§ **DIRECTIVE**
Carry on the referee's review of the land surface model sensitivity paper from the point where it stops.

Status: final response (author comments only)

RC1:
'Comment on hess-2024-73', Anonymous Referee #1, 08 May 2024

Review of the manuscript “Relative importance of uncertain model parameters driving water fluxes in a Land Surface Model”
GENERAL COMMENT:
This paper shows the results of a comprehensive sensitivity analysis for three key hydrological variables (evaporation, transpiration and recharge) using a complex land surface model, the NIHM modular LSM. The sensitivity analysis is based on three metrics that evaluate the relative weight of different model parameters on the probability distribution, expected value and variance of the chosen variables. In addition, an interesting feature of the analysis is to identify the temporal change in relative weight of the parameters. On the other hand, although the authors choose two different locations to perform the sensitivity analysis, the spatial dimension seems less important and does not seem to be addressed by the results.
I believe that the work of Luttenauer et al. shows interesting results that could help to propose improvements in LSMs with respect to parameter values. It could help to open new perspectives to correct some flaws that could be observed when evaluating an LSM against observed data. But also, I think the article could be improved, especially in the discussion part. In my opinion, the authors address the problems they point out in the introduction, i.e., uncertainty in the knowledge of parameter values, and the need to identify important parameters, but they do not present the limitations and differences of their results compared to other examples in the literature. Following the same line, the authors do not attempt to state some general conclusions that could be useful for other models and scales, although I understand the difficulties in reaching such conclusions. In conclusion, I think the manuscript could benefit from showing some additional results, so that the results are better understood, and from a longer discussion, so that the implications and perspectives of these results are clearly stated and compared with other efforts in the literature.

§ **DATA EXTRACT**
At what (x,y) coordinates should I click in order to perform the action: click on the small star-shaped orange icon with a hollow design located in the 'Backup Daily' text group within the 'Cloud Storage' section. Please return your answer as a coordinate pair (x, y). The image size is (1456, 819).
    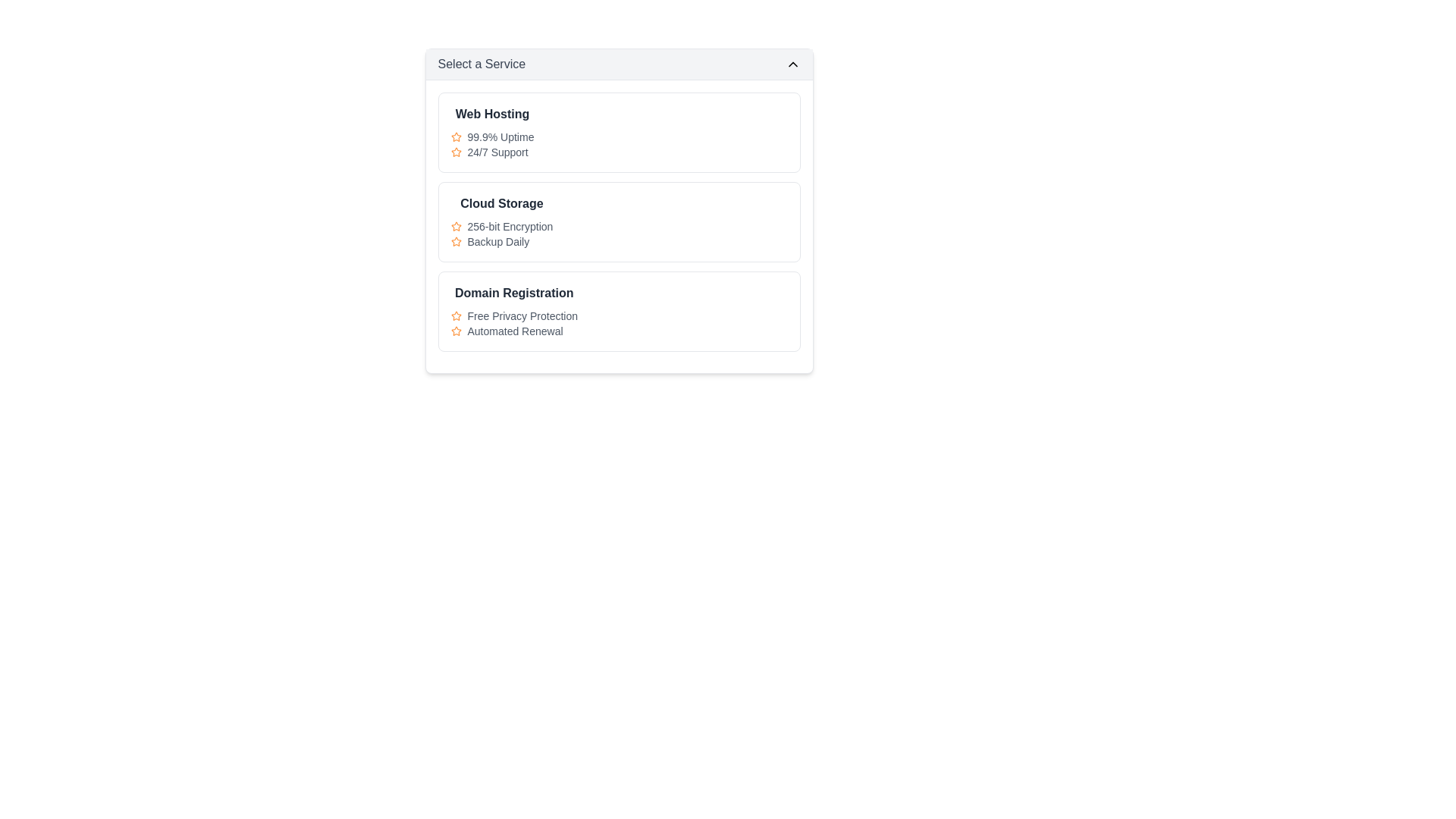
---
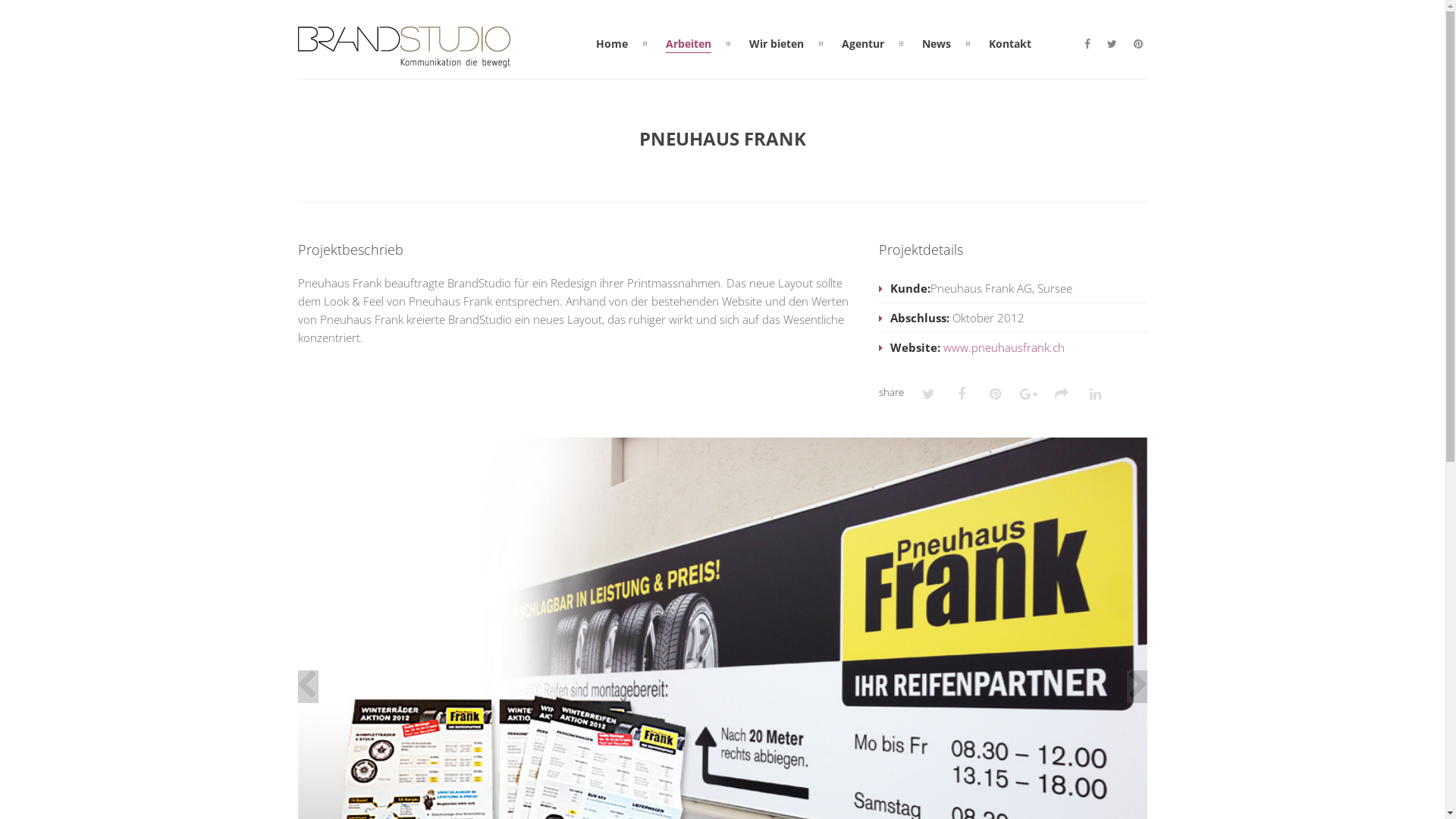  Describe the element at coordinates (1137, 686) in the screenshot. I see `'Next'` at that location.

§ **OUTPUT**
MAJOR COMMENTS
I would like to begin with two observations regarding the results presented.
First, LSMs differ from classical hydrological models mainly because they solve water and energy balances at the same time, estimating actual evapotranspiration fluxes as a function of available energy and water. Here I understand that the focus of the paper is water fluxes for a single pixel, so I will not consider any other energy-related variables, but I believe that at least one variable is missing in the analysis: surface runoff. Including surface runoff in Tables 3 and 4, and Figures 3 and 4 should be sufficient to better understand the response of the water system.
Also, if possible, I think the authors should include in the supplement a figure with the delimitation of the two river basins, and the pixels that were included in the analysis.
The second observation concerns the relationship between LAI and albedo. The authors say that both parameters come from remotely sensed data, but also that this global albedo is split into soil and canopy albedos (section 2 of the supplement). Does this mean that albedo participates in the estimation of net radiation, but that both albedo and LAI participate in the partitioning of evapotranspiration between evaporation and transpiration? If so, that might explain why evaporation (which, I assume, always occurs under the canopy layer, i.e., the pixel does not have an area with bare soil fraction) is not sensitive to albedo values. If so, I would recommend the authors to clarify this relationship in section 2 (specifically line 333), and to consider it in the results section.
Also, I'm not sure if I missed this, but there is no value for bare soil albedo (in line 190 of the supplement, it is assumed that the soil albedo is known). Please put the value used in the supplement.
As for the conclusions, I have two main observations:
First, I believe that the authors have not sufficiently related the results to the climatic and local conditions of the two basins. For example, with respect to groundwater recharge, and its sensitivity mainly to soil-related parameters, one would think that the two basins have sufficient water for evapotranspiration (i.e., the basins are energy-limited), and therefore, vegetation does not play an important role in the recharge rate. This would also mean that the partitioning of runoff between surface runoff and baseflow is also controlled by soil parameters. This idea seems consistent with the precipitation rates in both catchments (903 and 2541 mm) and with a small sensitivity of recharge to LAI values between May and October. Also, with a slightly higher sensitivity in the Bruche basin for LAI.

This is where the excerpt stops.